Myasthenia Gravis And Related Disorders I Book in PDF, ePub and Kindle version is available to download in english. Read online anytime anywhere directly from your device. Click on the download button below to get a free pdf file of Myasthenia Gravis And Related Disorders I book. This book definitely worth reading, it is an incredibly well-written.

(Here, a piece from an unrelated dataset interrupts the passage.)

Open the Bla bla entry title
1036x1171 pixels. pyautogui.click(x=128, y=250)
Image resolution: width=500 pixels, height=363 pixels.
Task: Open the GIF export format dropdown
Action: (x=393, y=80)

Author : Henry J. Kaminski Publisher : Springer Science & Business Media Page : 396 pages File Size : 55,7 Mb Release : 2002-10-03 Category : Medical ISBN : 9781592593415
Myasthenia Gravis and Related Disorders by Henry J. Kaminski Pdf
An international panel of expert clinicians and leading scientists comprehensively review the clinical and basic science of this disease and its relatives, including acquired neuromytonia and Lambert-Eaton syndrome. For the clinician, the book describes the wide range of signs and symptoms that make these diseases difficult to diagnose, review in depth the available diagnostic methods and their limitations, offer practical treatment recommendations based on years of experience, and discuss several promising treatments now emerging. For the basic scientist, the text illuminates neuromuscular structure and function, describes in detail the acetylcholine receptor (the central target of pathology in myasthenia gravis), and illuminates the autoimmune pathogenesis.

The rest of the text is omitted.